- Britton, Oklahoma Location within the state of Oklahoma
- Coordinates: 35°33′56″N 97°31′52″W﻿ / ﻿35.56556°N 97.53111°W
- Country: United States
- State: Oklahoma
- County: Oklahoma
- Elevation: 1,221 ft (372 m)
- Time zone: UTC-6 (Central (CST))
- • Summer (DST): UTC-5 (CDT)
- GNIS feature ID: 1090504

= Britton, Oklahoma =

Britton is a former town in Oklahoma County, Oklahoma, United States, annexed by Oklahoma City in 1950. The GNIS classifies it as a populated place.

Britton, founded in 1889, bears the name of Washington D.C. railroad attorney, Alexander Britton, who worked for the Atchison, Topeka and Santa Fe Railway. As part of its charter allowing a railroad to be built through Oklahoma, the United States required the construction of railway stations every seven miles. The first site north of Oklahoma City became the town of Britton. Britton's altitude is 1,220 feet above sea level and is the highest point on the Santa Fe Railroad between Kansas City, Missouri and Galveston, Texas.

Through the efforts of Oklahoma City developers Anton H. Classen and John Wilford Shartel, Britton was connected in 1910 to Oklahoma City through the Oklahoma Railway Company's Interurban, which ran on north to Guthrie. During its early years, the town thrived and was home to two movie theaters, gas stations, a drug store, a lumberyard, medical clinics and retail businesses. Before its annexation by Oklahoma City in 1950, Britton's main street offered a shopping point for its 6,000 residents.

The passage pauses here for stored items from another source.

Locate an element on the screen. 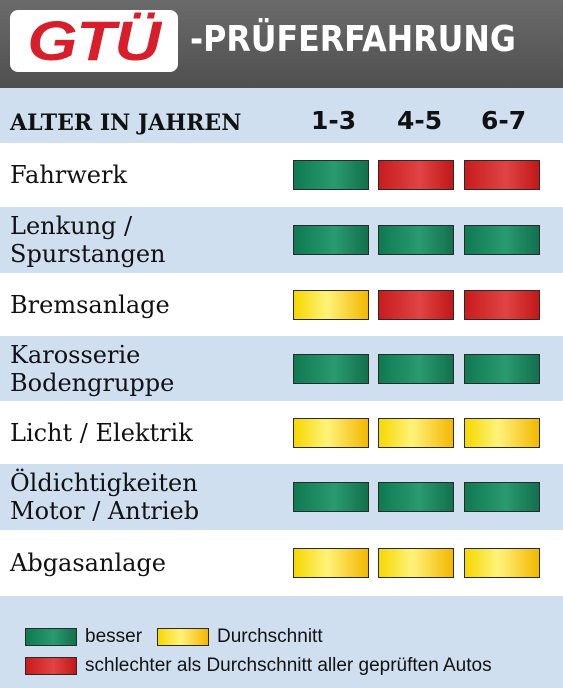  row-label: Lenkung / Spurstangen is located at coordinates (88, 240).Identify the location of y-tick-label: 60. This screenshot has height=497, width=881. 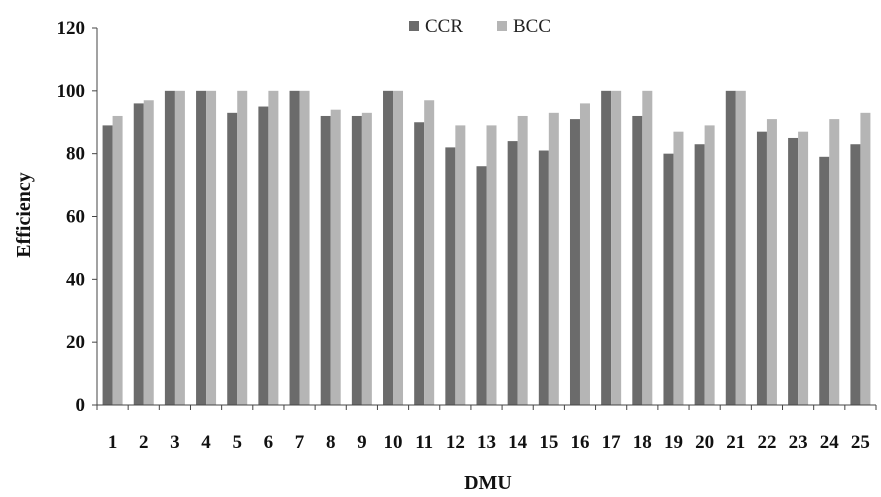
(76, 218).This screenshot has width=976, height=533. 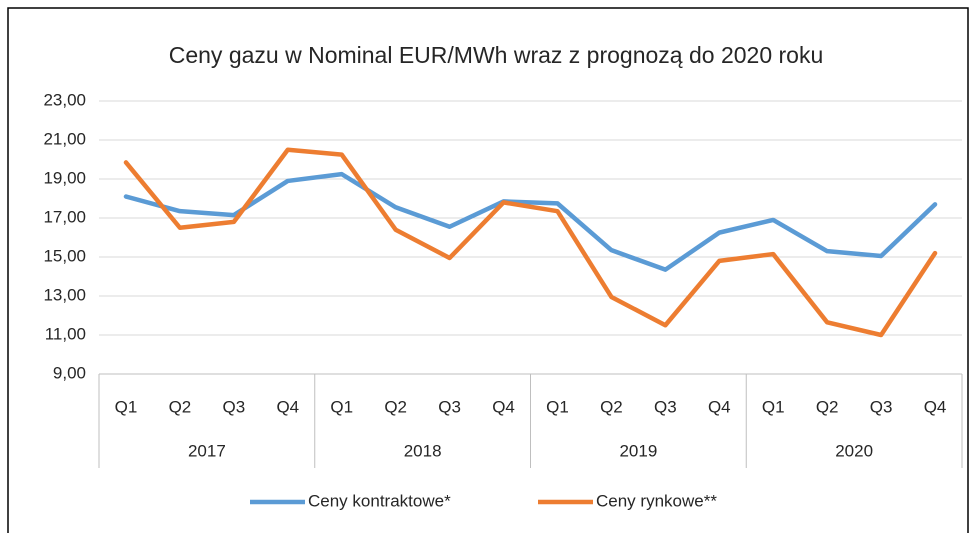 I want to click on x-group-label: 2020, so click(x=854, y=450).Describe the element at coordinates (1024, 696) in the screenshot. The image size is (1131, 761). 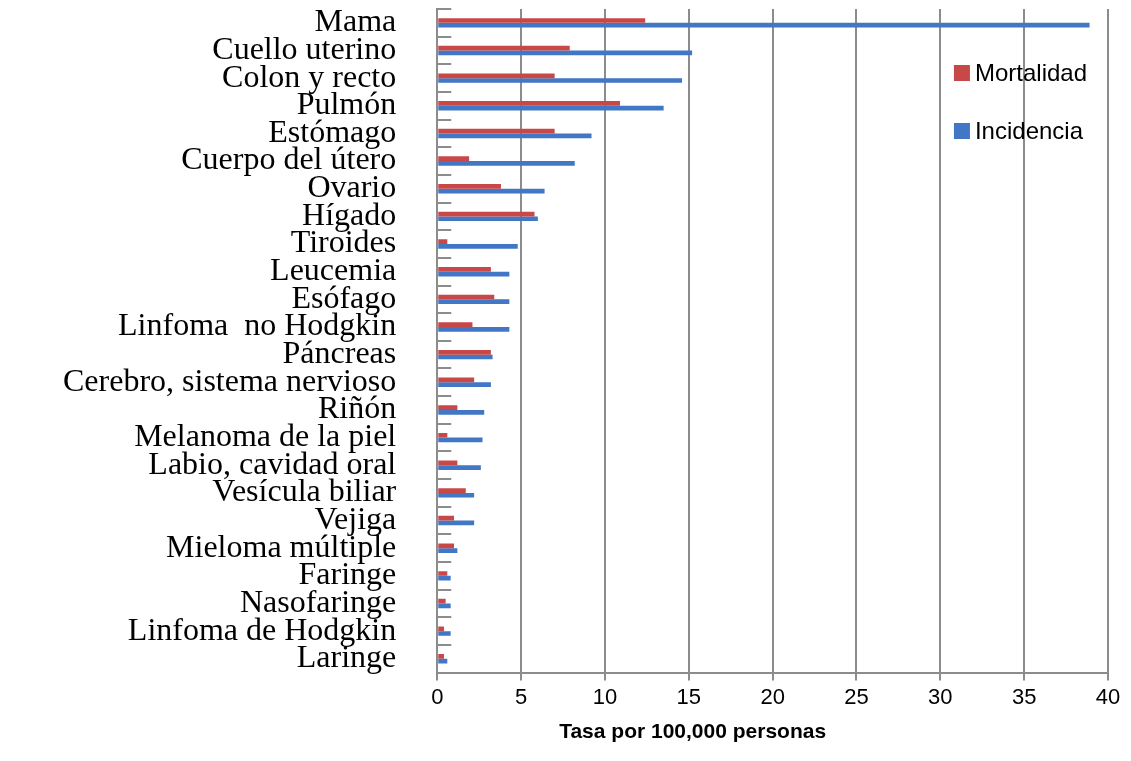
I see `x-tick-label: 35` at that location.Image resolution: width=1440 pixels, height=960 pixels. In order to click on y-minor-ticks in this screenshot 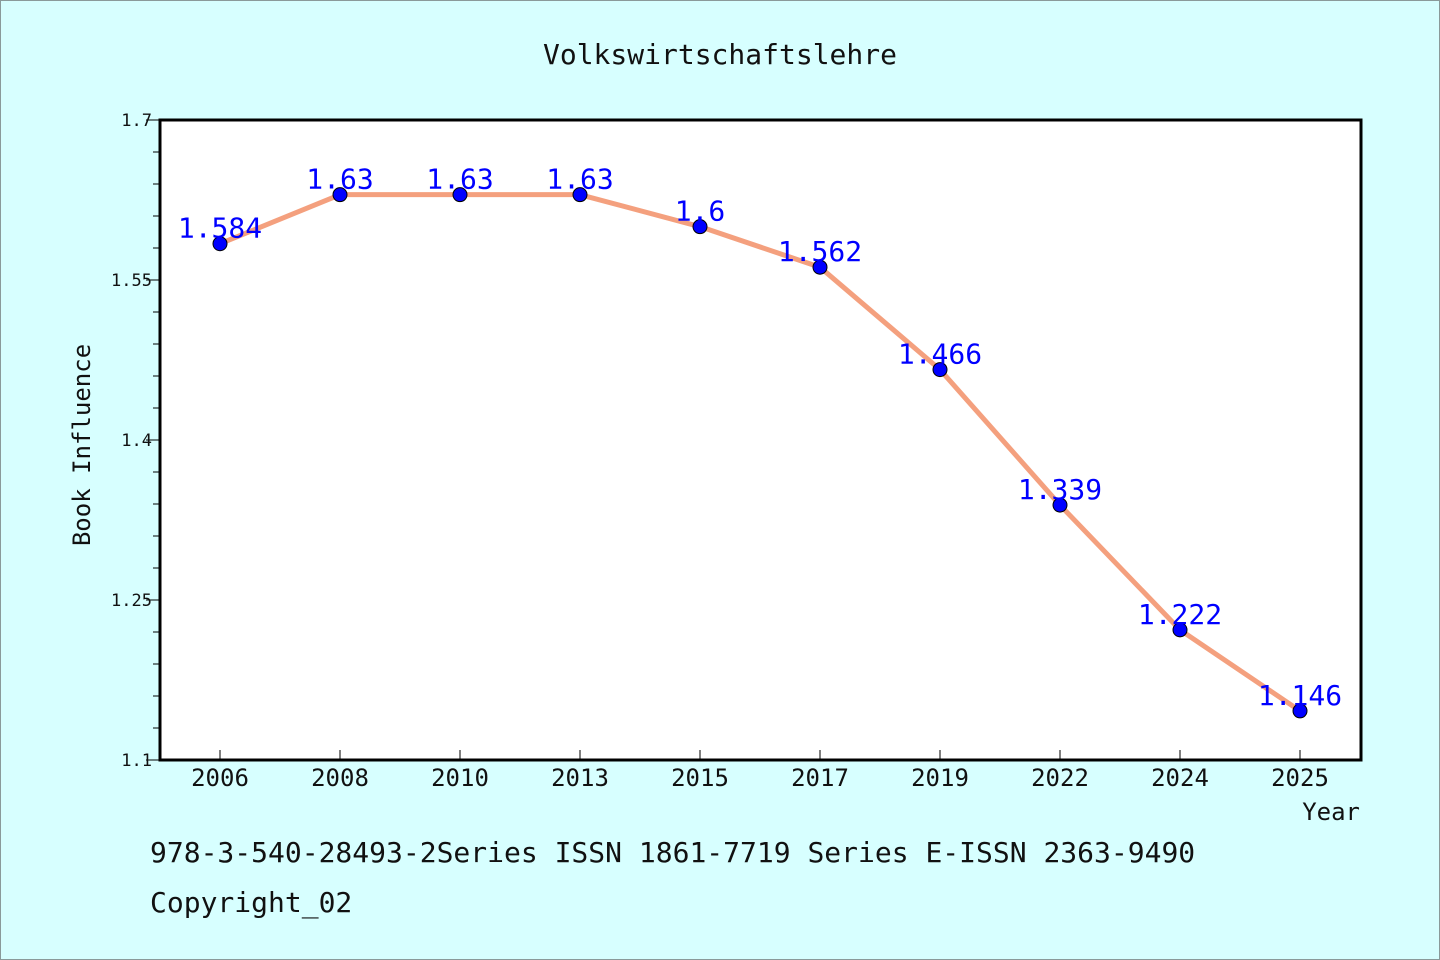, I will do `click(156, 440)`.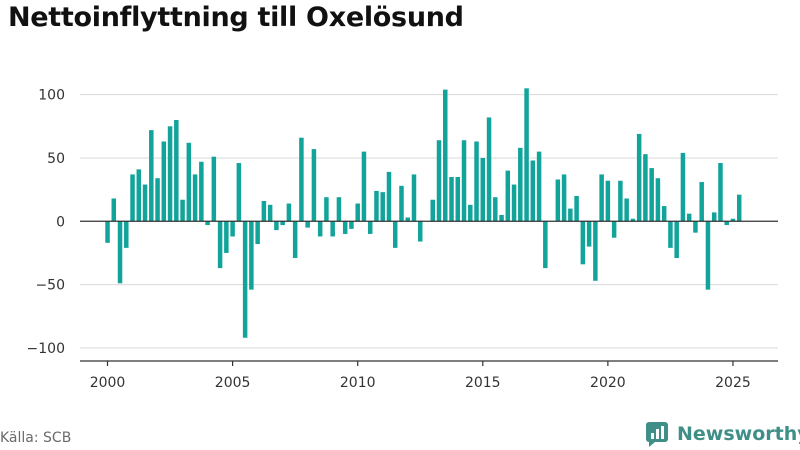  Describe the element at coordinates (52, 96) in the screenshot. I see `y-tick-label: 100` at that location.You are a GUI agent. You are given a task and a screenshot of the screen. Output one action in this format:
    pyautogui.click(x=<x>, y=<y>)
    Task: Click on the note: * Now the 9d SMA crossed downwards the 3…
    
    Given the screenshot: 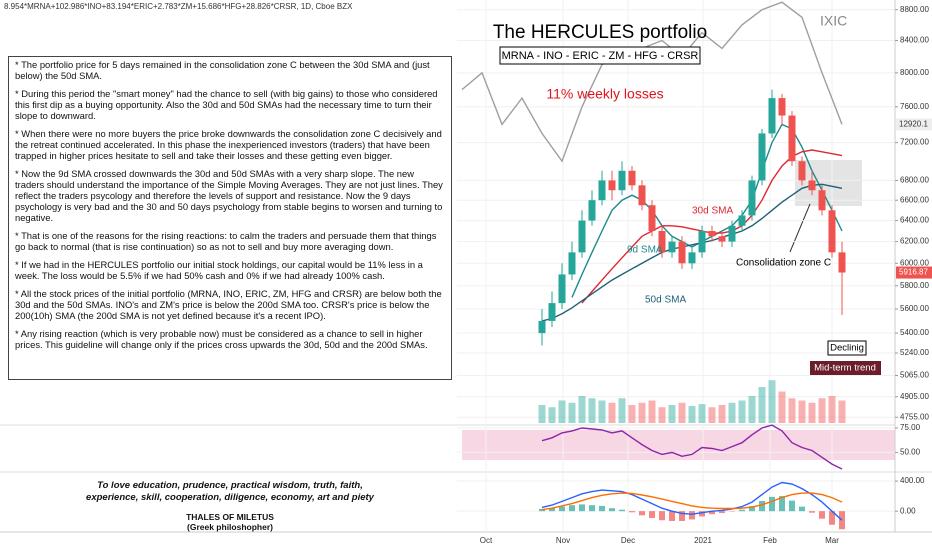 What is the action you would take?
    pyautogui.click(x=229, y=196)
     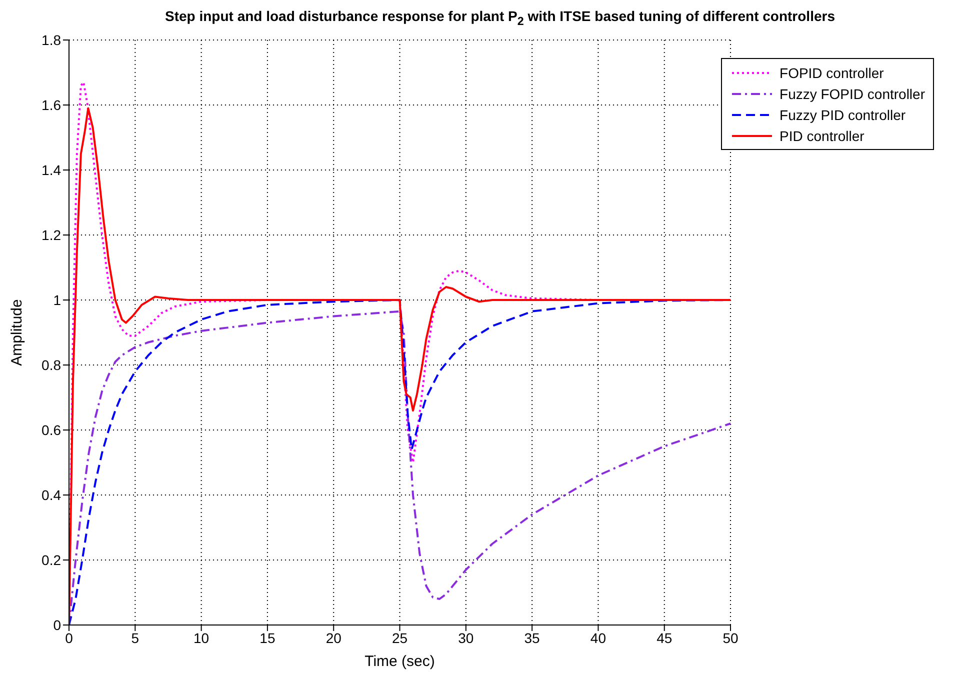 I want to click on x-tick-label: 10, so click(x=202, y=638).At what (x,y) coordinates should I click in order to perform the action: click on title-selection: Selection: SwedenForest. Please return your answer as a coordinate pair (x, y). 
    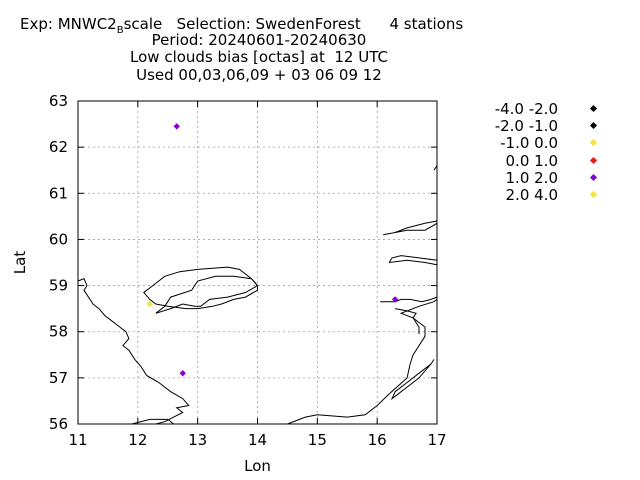
    Looking at the image, I should click on (268, 24).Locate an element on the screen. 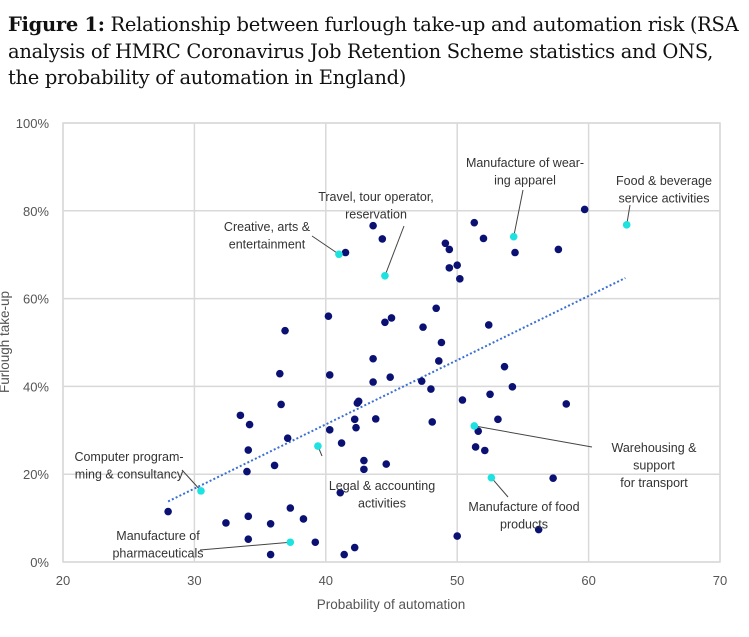  x-tick-label: 20 is located at coordinates (63, 580).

Between March 3, 1936 and March 2, 1953, Route 66 passed directly through downtown Britton and was the major conduit through which Route 66 travelers made their way through Oklahoma City en route to Illinois and California. The Owl Courts motel, one of Oklahoma City's oldest surviving 1930s era Route 66 motels, was built in the former town of Britton.